Born on 29 November 1682, was son of John Pack of Stoke Ash, High Sheriff of Suffolk cin 1697. His mother was daughter and coheiress of Robert Richardson of Tudhoe, County Durham. He was admitted in 1693 to Merchant Taylors' School, London. On 18 June 1697 he matriculated as a fellow-commoner at St John's College, Oxford, and stayed there for two years, when he left without taking his degree. As his father intended him for the law, he became in 1698 a student of the Middle Temple, and, after eight terms standing, was called to the bar; but he joined the army.

Pack's first command was in March 1705, when he was promoted to the head of a company of foot. His regiment served with Marshal Staremberg in November 1710 at the battle of Villa Viciosa, where his bravery attracted the notice of John Campbell, 2nd Duke of Argyll, who advanced him to the post of major, and became his friend. Pack's subsequent movements are known from his poems. He was at Mombris in Catalonia in October 1709, when he addressed some lines to John Creed of Oundle in Northamptonshire, and during the winter of 1712–13 he was writing to the Campbells from Minorca. In June 1714 he was at Ipswich, and in the following August was living at Stoke Ash.

Pack had returned to London by 1719, and was living in Jermyn Street, St. James's, but by 1722 he was at Bury St Edmunds in Suffolk. There he remained for some years, and in the spring of 1724 was dangerously ill, but recovered under the care of Dr. Richard Mead. Early in 1725 he moved to Exeter, but he followed Colonel Montagu's regiment, in which he was then a major, when it was ordered to Aberdeen. He died at Aberdeen in September 1728.
-=-=-=-=-
_Questions_.
1. Transcribe the biography of Pack word for word, starting at "Born on 29 November" and ending at "joined the army.".
2. Go on with the biography of Pack, picking up right after its final sentence.

_Exercise data_.
-=-=-=-=-
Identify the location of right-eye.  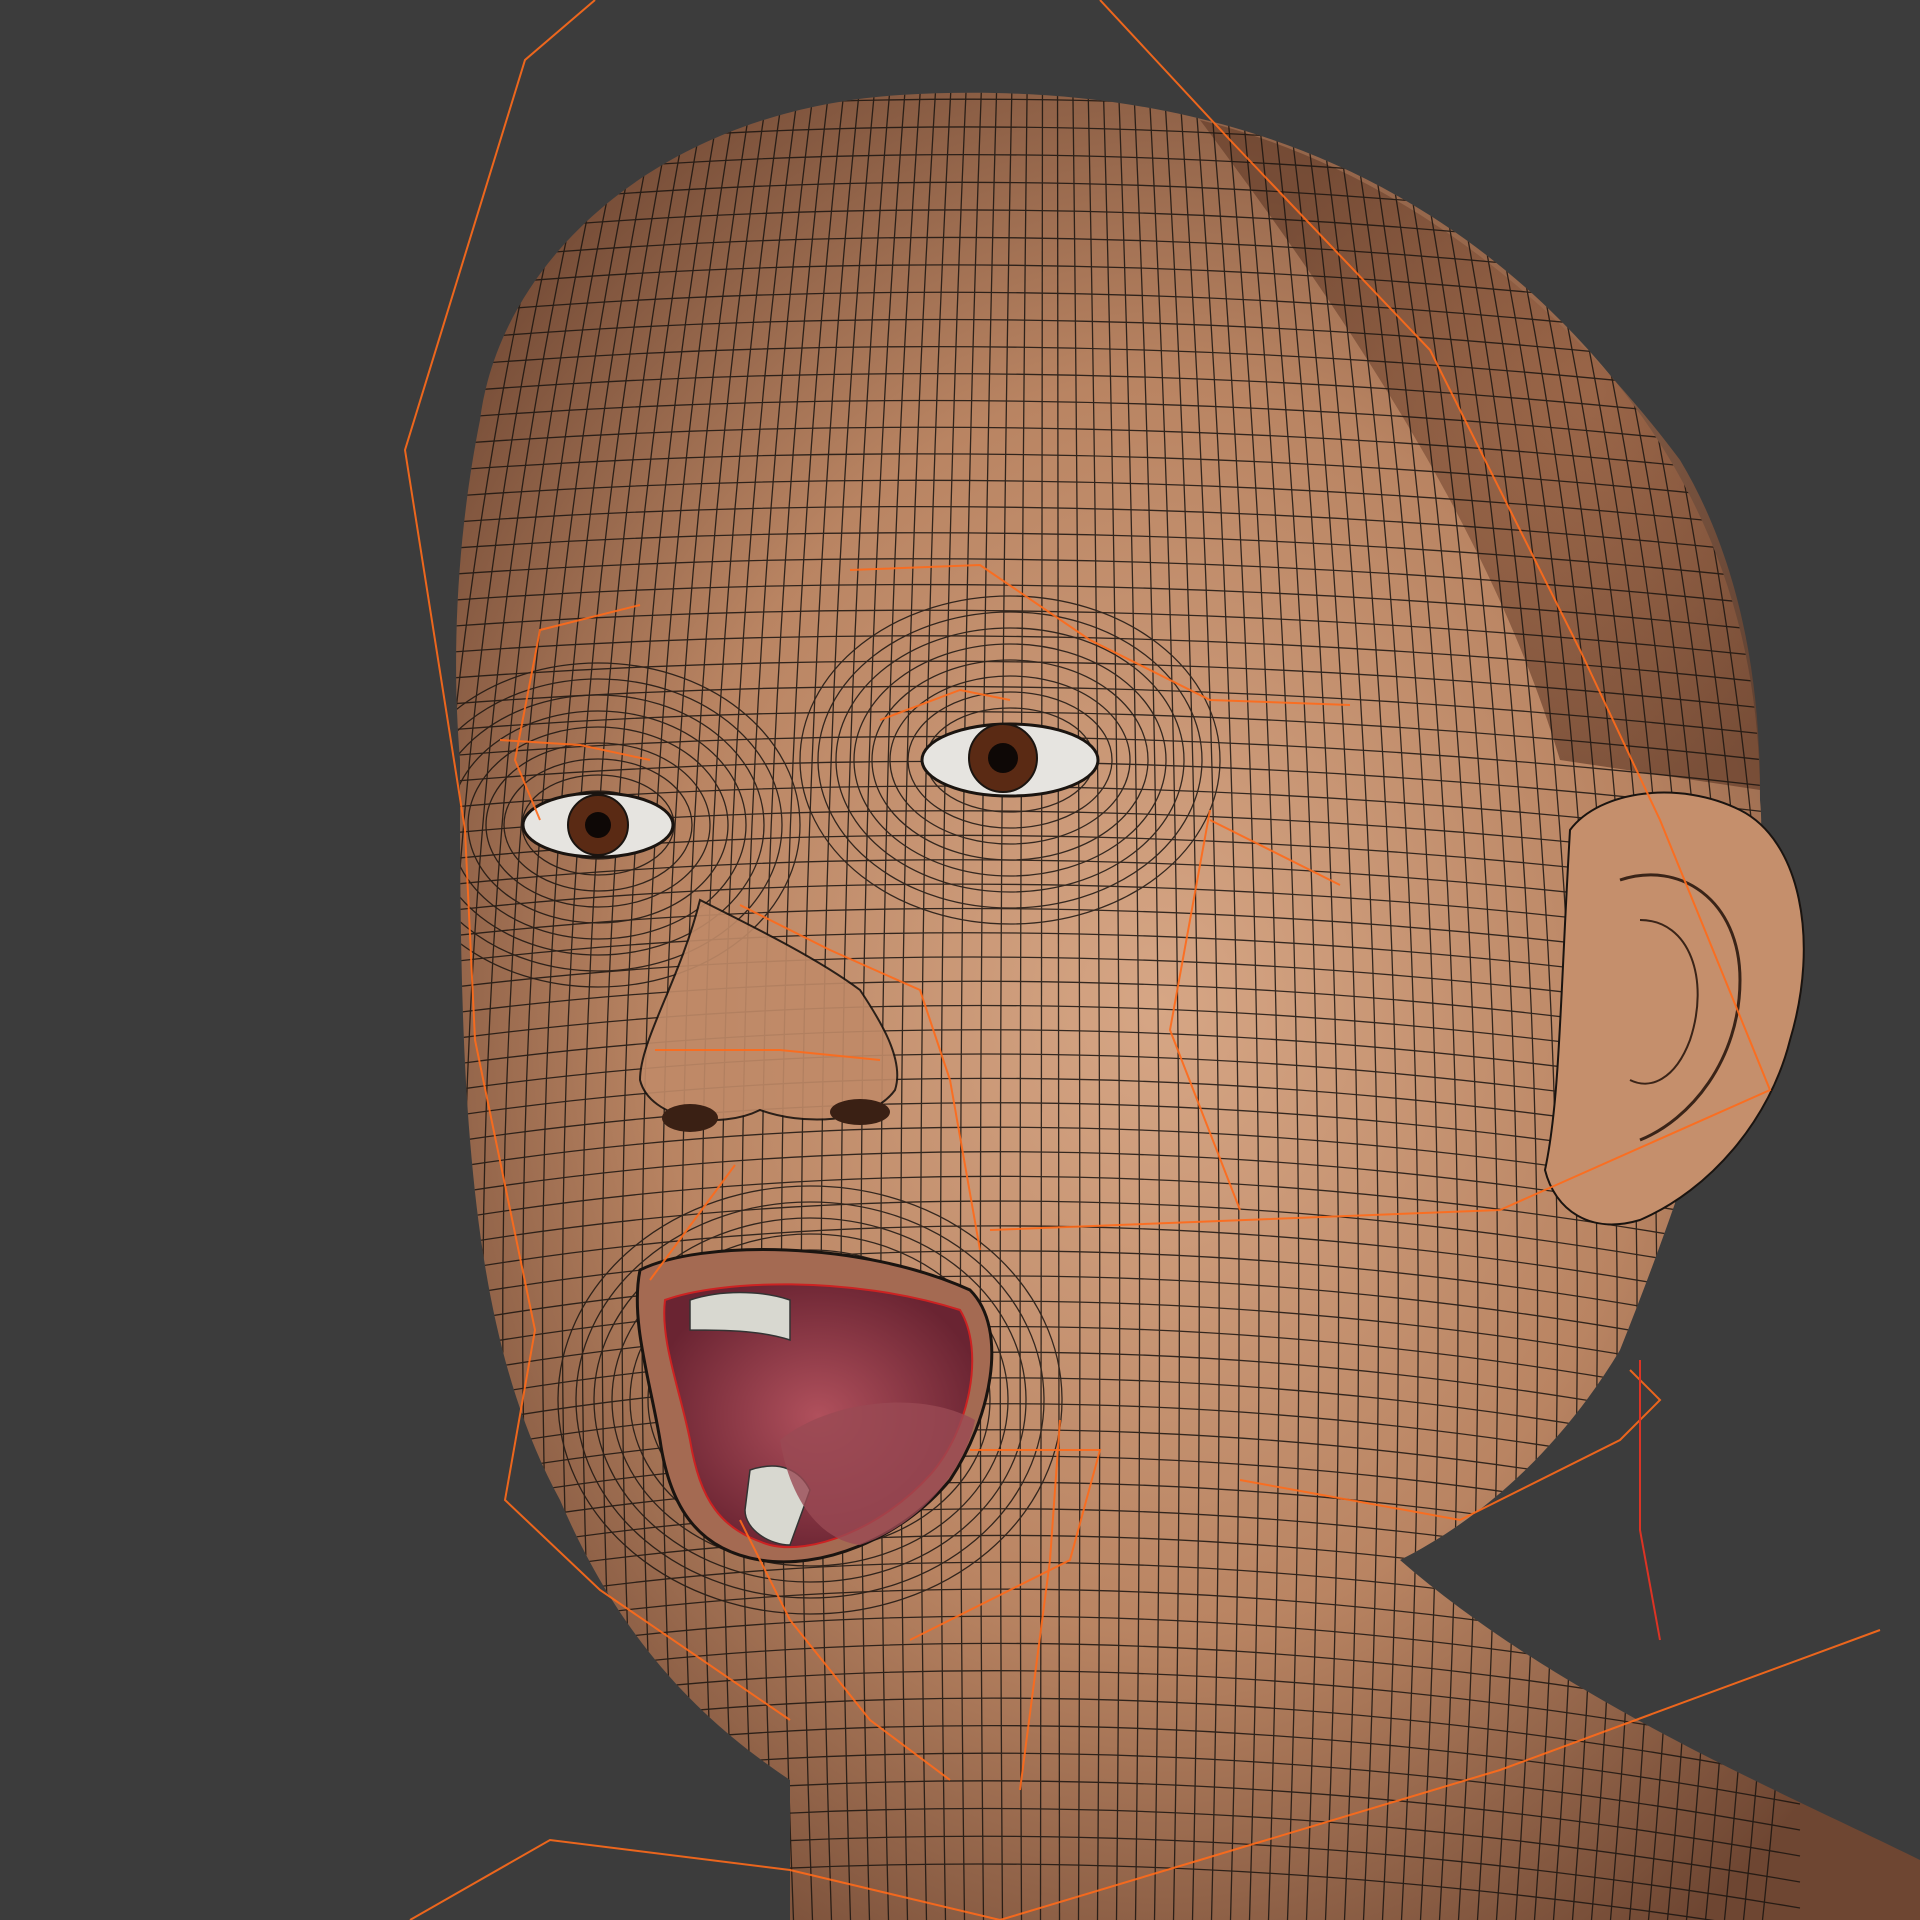
(1010, 760).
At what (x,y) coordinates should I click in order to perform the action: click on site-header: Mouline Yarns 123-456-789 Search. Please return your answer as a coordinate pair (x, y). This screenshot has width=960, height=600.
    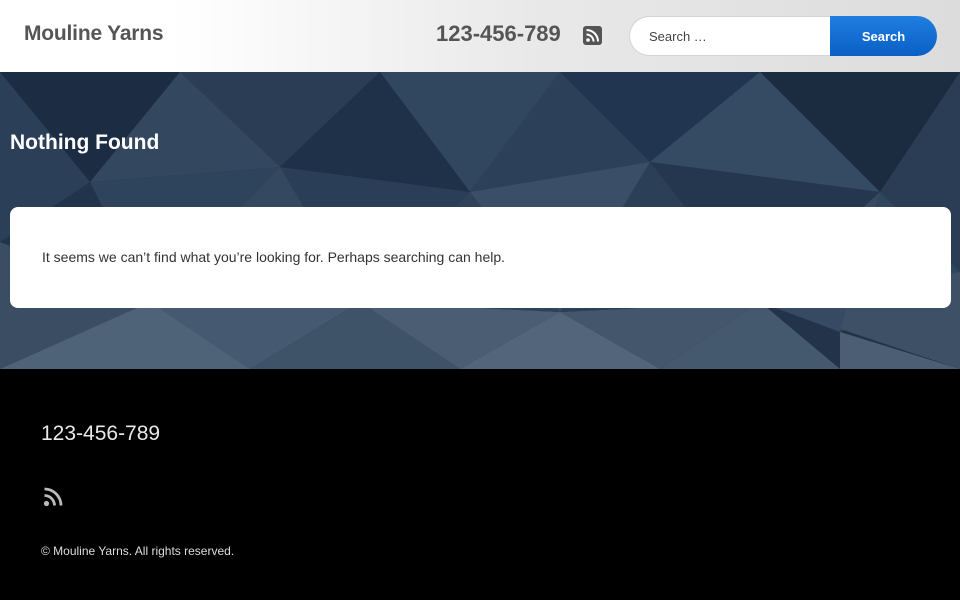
-=-=-=-=-
_Expected responses_.
1.
Born on 29 November 1682, was son of John Pack of Stoke Ash, High Sheriff of Suffolk cin 1697. His mother was daughter and coheiress of Robert Richardson of Tudhoe, County Durham. He was admitted in 1693 to Merchant Taylors' School, London. On 18 June 1697 he matriculated as a fellow-commoner at St John's College, Oxford, and stayed there for two years, when he left without taking his degree. As his father intended him for the law, he became in 1698 a student of the Middle Temple, and, after eight terms standing, was called to the bar; but he joined the army.

2.
Works

Edmund Curll printed for Pack in 1719 The Life of T. P. Atticus, with remarks, translated from the Latin of Cornelius Nepos; and in 1735 there appeared The Lives of T. P. Atticus, Miltiades, and Cimon, with remarks,

When Curll issued in 1725 a volume called Miscellanies in Verse and Prose, written by the Right Honourable Joseph Addison, he added to it an essay on the Roman elegiac poets, by Pack, which seems to have originally appeared in 1721. The English essay was by him, but the translation into Latin was by another hand. Many versions from the Latin poets were included in the Miscellanies of Pack: translations from Tibullus and Propertius, and imitations of Horace and Virgil, with poetic epistles to his friends. It also contains prose ‘essays in two letters to Captain David Campbell. The second edition of the Miscellanies is dated in 1719, and included more translations, the prologue to George Sewell's Tragedy of Sir Walter Raleigh, and the life of William Wycherley (prefixed in 1728 to an edition of the Posthumous Works of Wm. Wycherley).

Curll in 1725 issued Pack's New Collection of Miscellanies in Prose and Verse, to which are prefixed An Elegiac Epistle to Major Pack, signed W. Bond, Bury St. Edmunds, 1725, and shorter pieces by various hands. It included a letter from John Dennis on Wycherley, which was inserted in the first volume of the ‘Letters of John Dennis,’ 1721. Both sets of Miscellanies were printed at Dublin in 1726, and there appeared in London in 1729 a posthumous volume of The whole Works of Major R. Pack.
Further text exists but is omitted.